Or, in downtown Auckland, it was.

In March, Auckland Council’s Auckland Development Office will file a report recommending trials to pedestrianise nominated streets in the central business district.

Queen St below Mayoral Drive is the primary candidate. High & Lorne Sts are among the smaller streets also likely to be high on the list.

Quay St would be reduced to 2 lanes, making it much more a pedestrian environment across from the wharves. Eastern suburbs traffic would be directed into the new traffic zones.

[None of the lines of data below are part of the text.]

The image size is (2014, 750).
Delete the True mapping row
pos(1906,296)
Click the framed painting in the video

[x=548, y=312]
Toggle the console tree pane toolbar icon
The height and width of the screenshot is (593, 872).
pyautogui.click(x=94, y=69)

But before the trials, other preparation is needed. The development office wants traffic to be guided into zones, and not allowed to cross zones, and the office knows the pedestrians-only trials won’t work unless those preparations are in place.

Turning whole streets over to people on foot – plus bikes, prams, scooters, restricted visits by service vehicles and, in some streets, buses & trams – has been a venture too far for councillors for decades.

When Auckland City Council hired Ludo Campbell-Reid for the new role of urban design specialist in 2006 – coming from Tower Hamlets Council in London after earlier roles as chief executive of Urban Design London and in Cape Town – the notion of pedestrianising Queen St downhill from Mayoral Drive was getting, well, a foot into people’s thinking.

The city council turned down that idea, and also spurned pedestrianising a couple of blocks by a narrow margin. One change that did come, in 2007, was the introduction of bus lanes down Queen St. In addition, Lower Queen St between Customs & Quay Sts, and a couple of side streets – the lower end of Swanson St and Vulcan Lane – had their vehicle access ended.

But Mr Campbell-Reid switched from full-on pedestrianisation for major thoroughfares to the introduction of shared spaces, carried out in Elliot St, part of Fort St, and most recently in O’Connell St.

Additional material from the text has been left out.